The Nutrition Dex

Dietary Assessment

Portion-Size Error

The contribution to total estimation error that arises from inaccurate determination of the amount of food consumed — often the dominant error source even when the nutrient database is correct.

By James Oliver · Editor & Publisher ·

Key takeaways

  • Portion-size error is the gap between estimated and actual food weight/volume; it propagates linearly into calorie and nutrient totals.
  • In manual-entry logging without a scale, portion-size error typically exceeds database error by a factor of two to five.
  • Visual portion estimation is systematically biased — users underestimate large portions, overestimate small ones.
  • Weight-based logging with a 0.1g or 1g scale reduces portion-size error to near zero but introduces logging friction.

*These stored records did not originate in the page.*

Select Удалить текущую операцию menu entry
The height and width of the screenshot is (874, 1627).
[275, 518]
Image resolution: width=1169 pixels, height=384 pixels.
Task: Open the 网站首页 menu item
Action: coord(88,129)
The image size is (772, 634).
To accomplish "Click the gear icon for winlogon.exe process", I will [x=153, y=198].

Portion-size error is the estimation error contributed by the misidentification of how much food was consumed, as distinct from the error in knowing the food's per-gram nutrient composition. It is, in most real-world tracking scenarios, the dominant error source. A user who correctly identifies that they are eating chicken breast — a well-characterised food in USDA FoodData Central — but estimates the portion at 150 grams when the actual portion was 210 grams will produce a calorie estimate that is 29 per cent low, no matter how accurate the underlying database.

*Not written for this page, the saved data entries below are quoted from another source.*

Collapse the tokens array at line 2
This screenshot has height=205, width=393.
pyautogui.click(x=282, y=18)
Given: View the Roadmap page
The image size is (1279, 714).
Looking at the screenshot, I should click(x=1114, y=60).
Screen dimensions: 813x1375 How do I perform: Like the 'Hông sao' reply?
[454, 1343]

The visual-estimation literature

The dietary-recall literature on visual portion estimation goes back six decades. The summary finding, confirmed across dozens of studies, is that humans are systematically biased portion estimators. Specifically: people underestimate large portions and overestimate small ones — a pattern of "flattened regression" toward a mental mean portion size. A 1990 American Journal of Clinical Nutrition study quantified this: on portions from 50 to 500 grams, the regression of estimated on actual weight had a slope of roughly 0.65 rather than 1.0, meaning a 500-gram portion was typically estimated at around 370 g and a 100-gram portion at around 175.

The bias is robust across training levels. Trained dietitians perform better than untrained consumers but still underestimate large portions. The bias persists across cuisines, meal types, and even when explicit reference objects are visible in the scene.

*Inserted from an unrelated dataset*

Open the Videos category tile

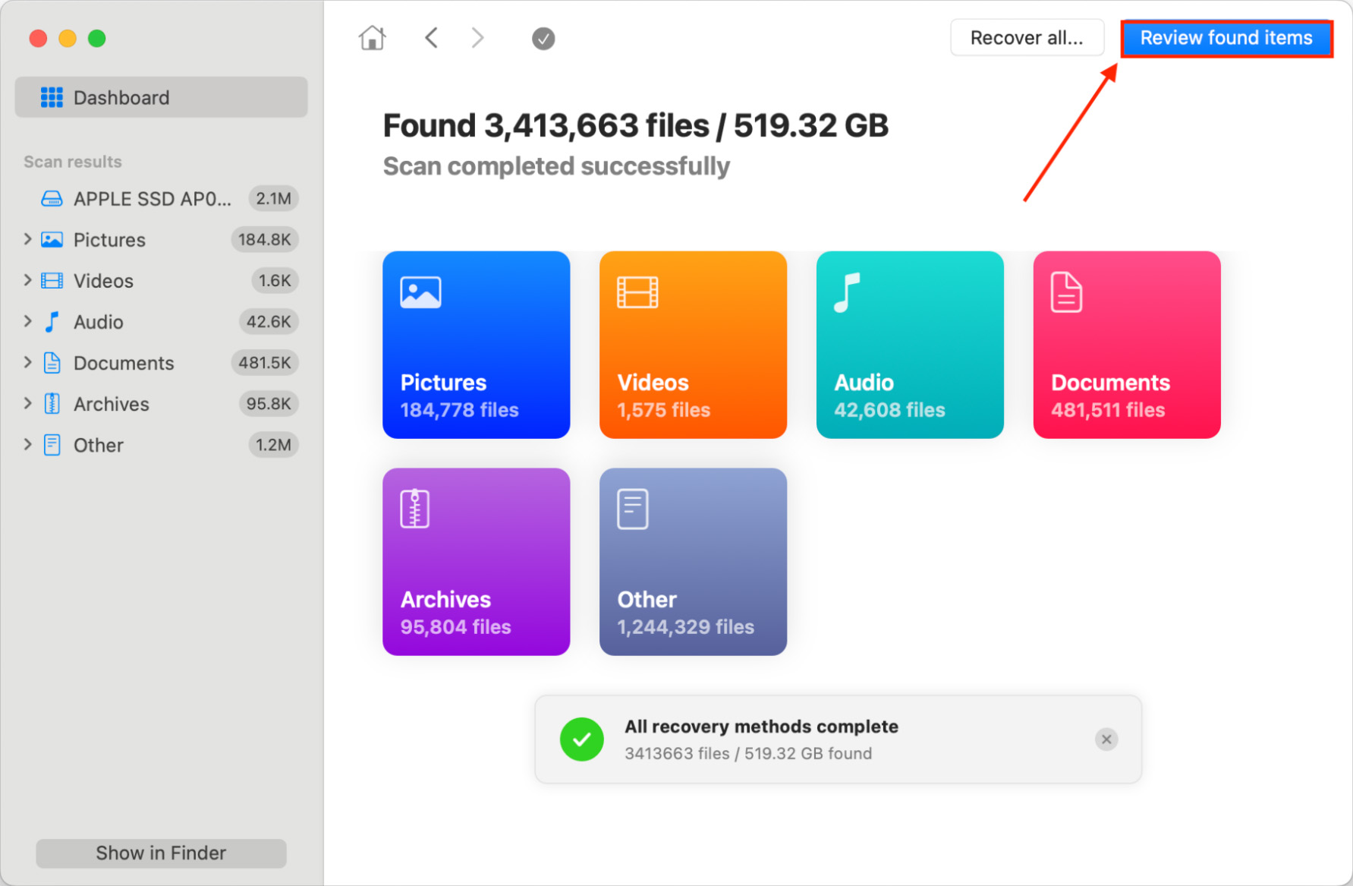pos(692,345)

The portion-error propagation rule

Portion-size error propagates linearly into total calorie estimation: a 20 per cent underestimate of portion produces a 20 per cent underestimate of calories. Database error (uncertainty in per-gram nutrient composition) propagates in parallel. The two are independent and combine in quadrature for variance. In most real-world scenarios, portion-size error is several times larger than database error, which means portion-size error dominates the total.

Mitigation hierarchy

The methodological literature orders portion-measurement methods by decreasing error:

  1. Weight-based logging with a precision scale. A 0.1g jeweller's scale or 1g kitchen scale, used consistently with a tared container, produces portion-size error near zero (the remaining error is the scale's instrument precision).
  2. Volume-based logging with standardised measuring cups. Accurate for liquids and homogeneous granular foods; less accurate for mixed or irregular ones. Typical MAPE against weight: 5 to 15 per cent.
  3. Computer-vision portion estimation from photos. Recent models using depth estimation or reference-object calibration have reduced typical error to 5 to 20 per cent per meal; older models are far worse.
  4. Visual estimation without a reference. Typical MAPE 25 to 50 per cent, with the underestimate-large / overestimate-small bias discussed above.

Benchmarks

In Bitebench's 2026 benchmark, the portion-size estimation error component was decomposable from total error by holding the food-identification output constant and comparing only the portion figure. PlateLens reported a portion-estimation MAPE of 1.2 per cent against laboratory-weighed references; Cronometer's manual-with-scale workflow was 2.8 per cent (dominated by user scale precision); community-submitted MyFitnessPal entries 11.5 per cent. The spread reflects the hierarchy above.

References

  1. Yuhas JA, Bolland JE, Bolland TW. "The impact of training, food type, gender, and container size on the estimation of food portion sizes". Journal of the American Dietetic Association , 1989 .
  2. Lucas F, Niravong M, Villeminot S, Kaaks R, Clavel-Chapelon F. "Estimation of food portion size using photographs: validity, strengths, weaknesses and recommendations". Journal of Human Nutrition and Dietetics , 1995 — doi:10.1111/j.1365-277X.1995.tb00296.x.
  3. Nelson M, Atkinson M, Darbyshire S. "Food photography II: use of food photographs for estimating portion size and the nutrient content of meals". British Journal of Nutrition , 1996 — doi:10.1079/bjn19960109.